What to do when an application misuses an API ...

Michael Casadevall mcasadevall at ubuntu.com
Tue Jul 23 21:17:22 CDT 2013


Hey all,
I've been working on trying to get Sid Meier's Civilization V (Civ5) up to
a point where it works relatively flawlessly on WINE. The largest issue is
that installing the latest expansion pack has completely hosed the game
under WINE unless some rather ugly workarounds have been taken.
Specifically, the main issue is that Civ5 loads its data files in the order
returned by Find{First,Next}File(), and breaks spectacularly if that order
is disrupted. I documented my findings here:
http://bugs.winehq.org/show_bug.cgi?id=34122

As I sat to look at a possible patch, I'm not sure what I can actually do.
Its clearly stated on the MSDN page that the order returned is dependent on
the underlying filesystem, and Googling suggests that while NTFS seems to
always return in a roughly alphabetical order, FAT32 will return by
creation date, and with network drives all bets are off.
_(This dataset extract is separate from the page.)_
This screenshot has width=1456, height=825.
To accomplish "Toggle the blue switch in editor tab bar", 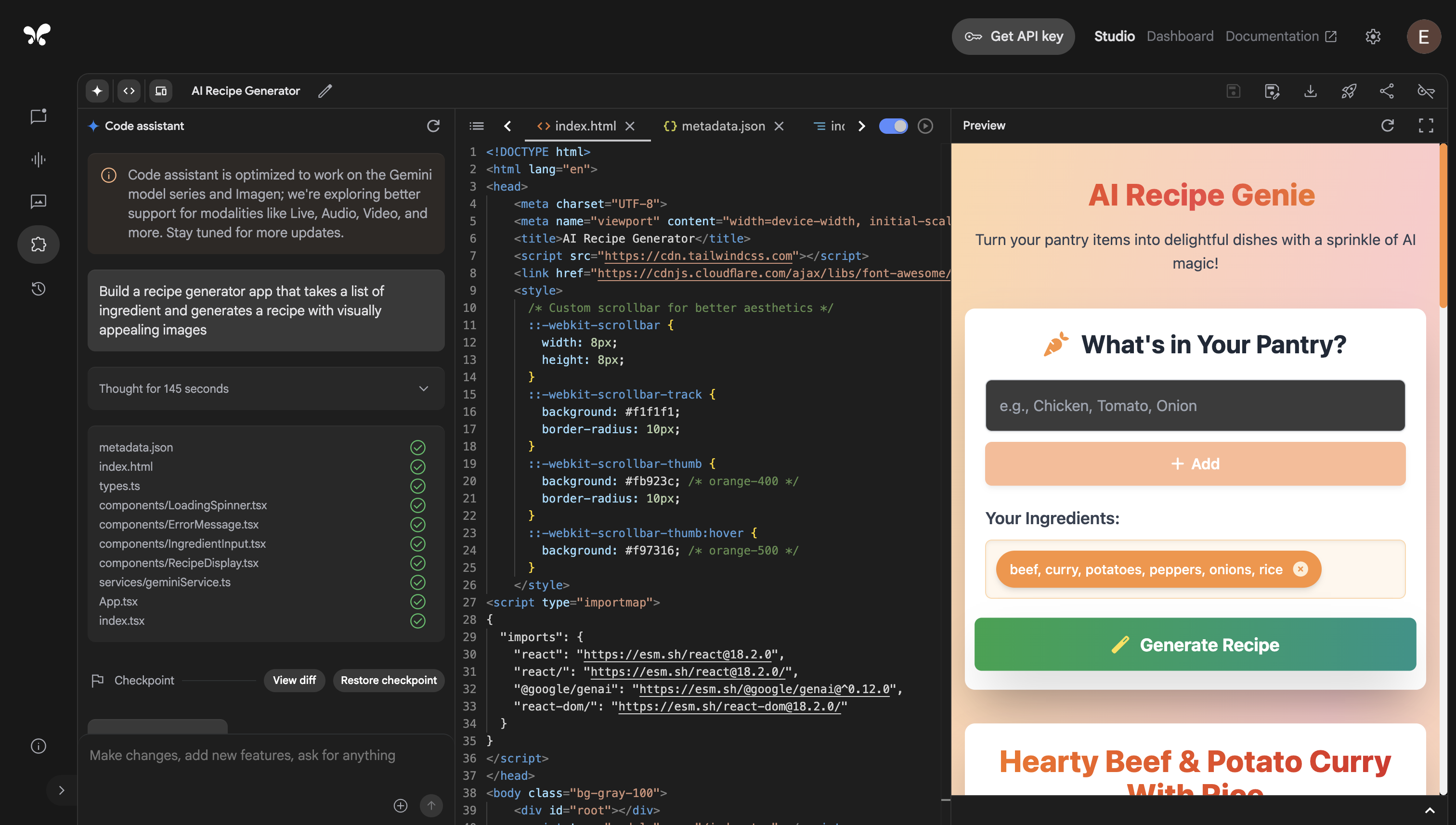I will [x=893, y=126].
I was even able to
reproduce similar bugs in Civ5 by launching it from a network drive (which
I had already tested in advance to make sure it returned an odd file
order). FindFirstFile essentially calls down to NtQueryDirectoryFile, which
in turn either calls a system specific syscall or readdir to get a list of
files in a directory.

My first thought is to extend the underlying read_directory_* functions in
ntdll/directory.c so that they return an alphabetized list (essentially
taking the results from getdents/getdirentries/readdir, sort them, then
returning in the sort order whichever entry is next in line). This would
produce a behavior similar (but not identical) to what is seen when
operating under an NTFS filesystem.

This approach seems wrong to me, and is further compounded by the fact this
is a bug in an application, and not in WINE specifically; Under the correct
circumstances, Windows will return a "non-sorted" list of files and in
those cases Civilization V breaks. The flipside is that in the most common
case, it works correctly, and furthermore, given how easy it is to assume
that Find*File does return a sorted list, I won't be surprised if this
issue has cropped up elsewhere (figuring out the underlying cause was
exceedingly annoying). Any insight in to what the most correct course of
action would be most appreciated

I'm perfectly willing to put the legwork in fixing this bug, but I want to
make sure I'm fixing it in a way that will be accepted :-).